- W.J. Buck Polygonal Barn
- Formerly listed on the U.S. National Register of Historic Places
- Location: Off U.S. Route 169
- Nearest city: Diagonal, Iowa
- Coordinates: 40°46′57″N 94°15′25″W﻿ / ﻿40.78250°N 94.25694°W
- Built: 1907
- MPS: Iowa Round Barns: The Sixty Year Experiment TR
- NRHP reference No.: 86001471

Significant dates
- Added to NRHP: June 30, 1986
- Removed from NRHP: September 8, 2022

= W.J. Buck Polygonal Barn =

The W.J. Buck Polygonal Barn was a historical structure located near Diagonal in rural Ringgold County, Iowa, United States. It was built in 1907 and was listed on the National Register of Historic Places (NRHP) in 1986. The building measured 65 ft around.

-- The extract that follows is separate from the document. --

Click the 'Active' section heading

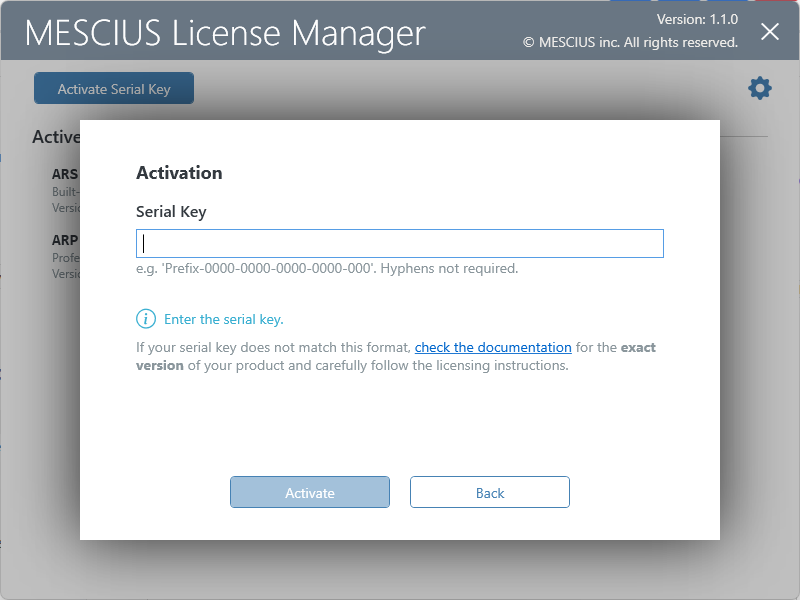pos(56,137)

The structure of the barn was basically a central octagon with a sectioned roof. Double pitch sheds surrounded the barn characterizing it as an encircling wing type. The central section was six-sided and the wing was nine-sided. The plan appears to be the same as the one for the Lloyd Z. Jones stock barn published in Wallaces' Farmer on January 16, 1903, and again on October 25, 1907, and June 17, 1910. It has subsequently been torn down. It was removed from the NRHP in 2022.